Sur une note plus sérieuse, M. Mulroney a vanté « la vision et le courage » d’Erin O’Toole, qu’il juge capable « de prendre les décisions nécessaires afin de régler les grands défis auxquels le Canada est confronté aujourd’hui », dont la sortie de la pandémie.

« Que cherche Erin O’Toole d’abord et avant tout comme premier ministre ? Deux choses fondamentales : l’unité nationale et une prospérité soutenue et constante pour les Canadiens. La déclaration du premier ministre Legault à son égard est d’ailleurs très révélatrice », a renchéri M. Mulroney, en décrivant M. O’Toole comme quelqu’un de « dur et juste ».

« Tous les dirigeants politiques canadiens ont manifestement du courage, et sont bien intentionnés. Je ne suis donc pas là ce soir pour attaquer qui que ce soit. Je suis ici pour une seule raison : aider à élire Erin O’Toole comme prochain premier ministre.  »
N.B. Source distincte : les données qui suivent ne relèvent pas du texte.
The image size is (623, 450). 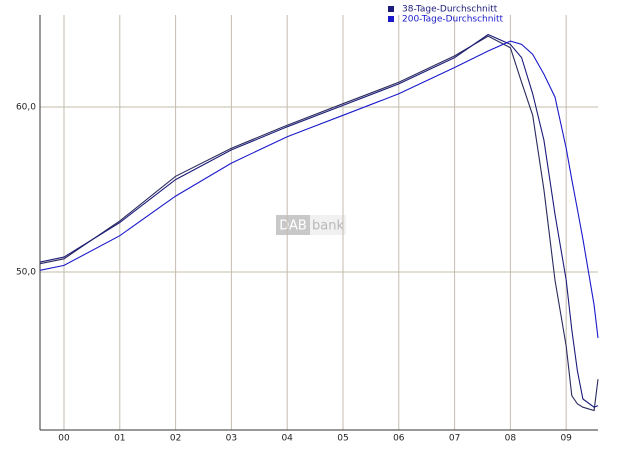 What do you see at coordinates (566, 439) in the screenshot?
I see `x-tick-label: 09` at bounding box center [566, 439].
— Brian Mulroney, ex-premier ministre conservateur

Sur le plan politique, la sortie de l’ancien premier ministre conservateur marque un fort contraste avec les dernières années. Si M. Mulroney s’était fait plutôt discret lors des dernières élections – alors qu’Andrew Scheer était le chef des conservateurs –, il avait ouvertement critiqué Stephen Harper en 2014, lui reprochant notamment de diminuer le pouvoir canadien sur la scène internationale.

Dans son allocution, Erin O’Toole a aussi soutenu « que cette élection est aussi un choix sur la confiance ». « On est très différents, Justin Trudeau et moi. Je suis né au Québec et j’ai grandi en Ontario, dans une famille de la classe moyenne. Justin a tout eu dans sa vie. Et moi, je travaillais très fort pour les avoir », a-t-il dit, accusant le chef libéral de « tenir les Québécois pour acquis, comme son père avant lui ».

Oui à GNL Québec

Plus tôt mercredi, à Jonquière, Erin O’Toole avait accusé le Bloc québécois d’être incapable « d’agir pour [les] intérêts [des gens de la région] », réitérant du même coup son appui au projet GNL Québec, qui fait toujours l’objet d’une évaluation malgré le rejet catégorique du gouvernement Legault.

« Comme vous le savez, j’appuie les grands projets comme GNL Québec. C’est important pour les travailleurs, ici au Saguenay. Je suis fier de notre secteur des ressources naturelles. Les députés bloquistes, eux, sont toujours contre les opportunités pour les gens ici dans la région. »

— Erin O’Toole, chef du Parti conservateur du Canada, en conférence de presse

Plus tôt cette semaine, Le Devoir rapportait que malgré le rejet provincial de GNL Québec, l’entreprise a exigé la poursuite de l’évaluation environnementale de l’usine Énergie Saguenay au fédéral. Un rapport est attendu prochainement pour établir des « conditions potentielles » à la concrétisation du projet.

Questionné à savoir s’il abolirait ce processus d’évaluation, M. O’Toole est resté prudent, assurant simplement qu’il travaillerait « avec la province » et respecterait l’autorité du Bureau d’audiences publiques sur l’environnement (BAPE), quoi qu’il advienne. Il a dit d’abord miser « sur la création de richesses et sur le développement économique ».

Les conservateurs espèrent ravir la circonscription de Jonquière aux bloquistes et au député Mario Simard, le 20 septembre. Questionné à savoir comment il espère y arriver, Erin O’Toole n’a pas hésité à dire qu’il est impossible pour Yves-François Blanchet « d’agir pour vos intérêts qui sont importants pour vous et vos familles ». « J’aimerais recevoir l’appui des Saguenéens. […] On va agir pour les régions », a-t-il insisté.